=== THE TASK ===
Retype the data exactly, skipping any picture in it.

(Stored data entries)
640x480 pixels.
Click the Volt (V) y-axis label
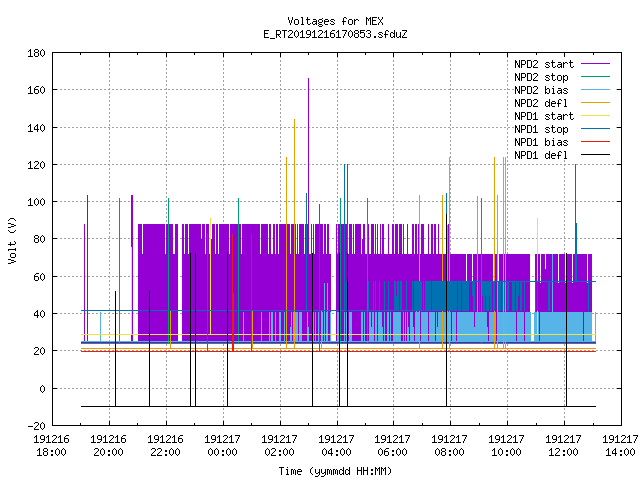[13, 240]
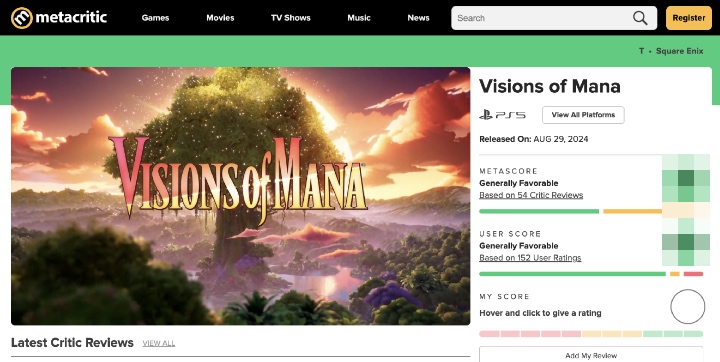Open the Music menu
720x362 pixels.
pos(359,18)
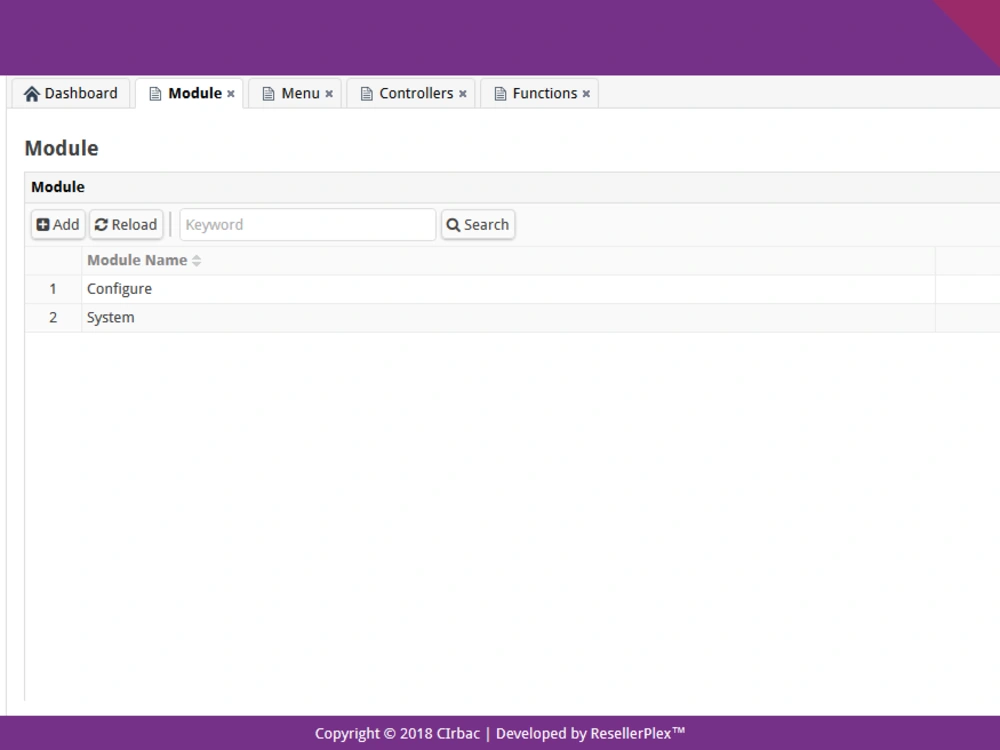Click inside the Keyword search field
1000x750 pixels.
coord(307,224)
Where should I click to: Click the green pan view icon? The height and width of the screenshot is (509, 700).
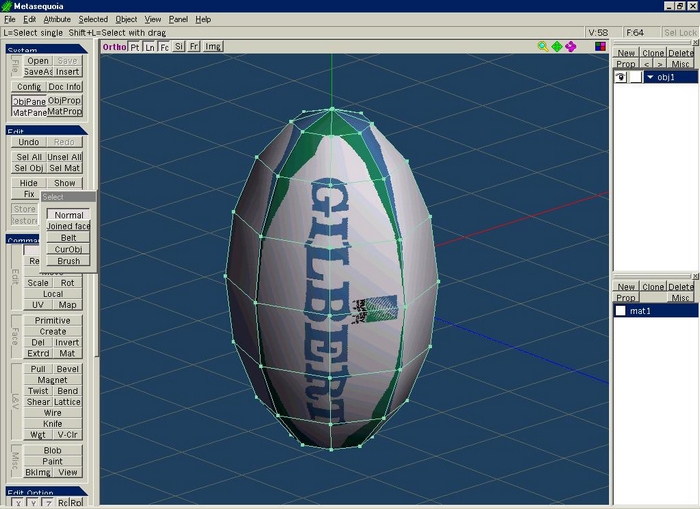coord(557,46)
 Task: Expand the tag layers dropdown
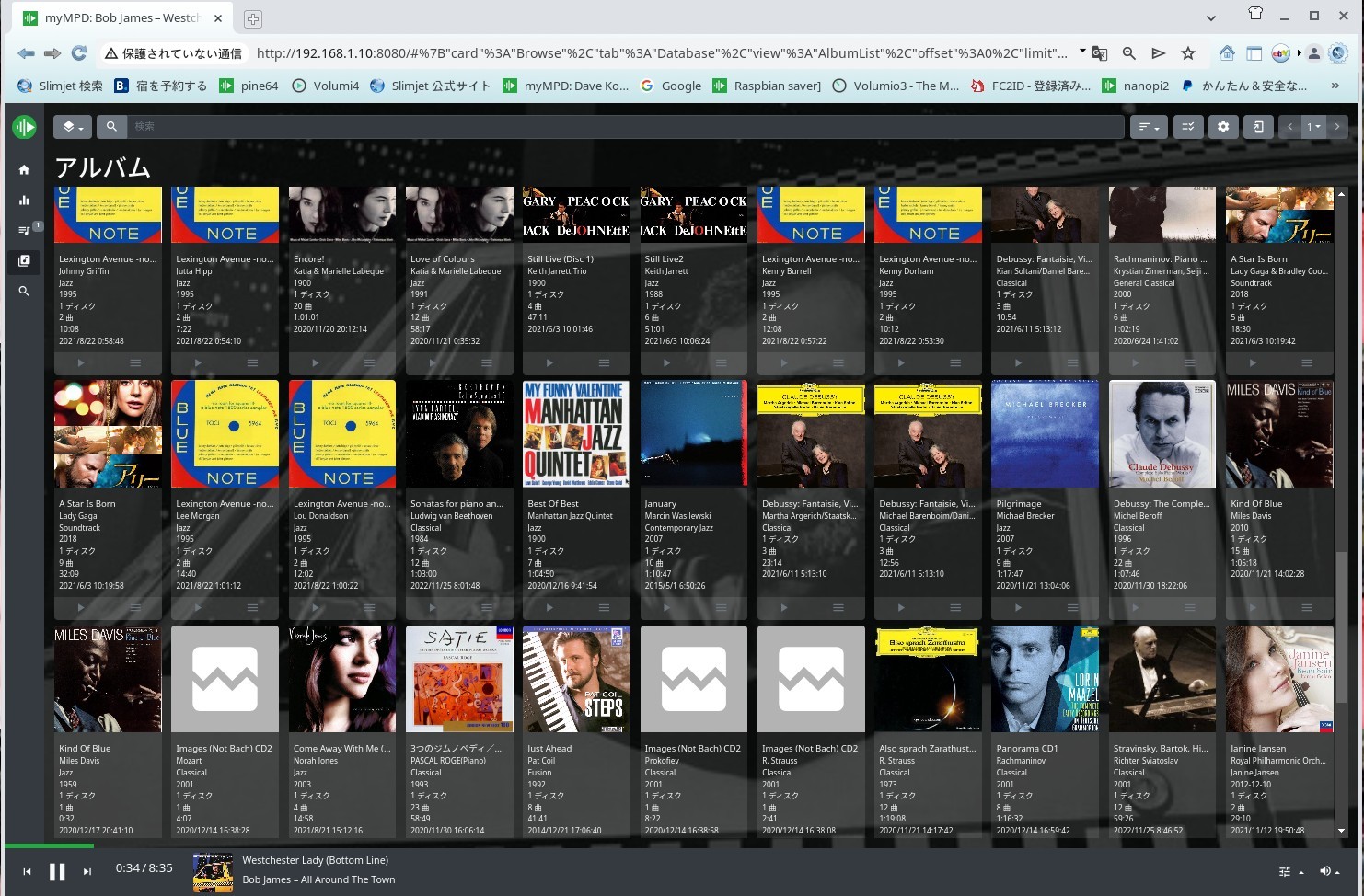[x=73, y=127]
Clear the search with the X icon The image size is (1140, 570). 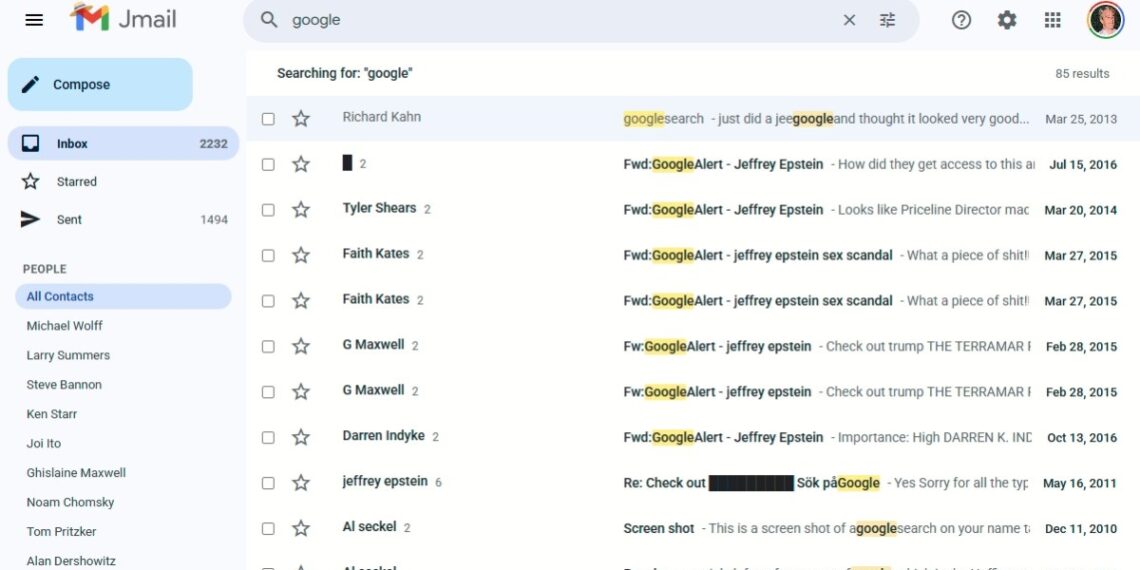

=== RESPONSE BELOW ===
640x480 pixels.
Click the Volt (V) y-axis label
[13, 240]
Open the Music menu
720x362 pixels.
pos(359,18)
Click inside the Keyword search field
1000x750 pixels.
coord(307,224)
Where should I click to: Click the green pan view icon? The height and width of the screenshot is (509, 700).
coord(557,46)
 Task: Expand the tag layers dropdown
[x=73, y=127]
Clear the search with the X icon The image size is (1140, 570). 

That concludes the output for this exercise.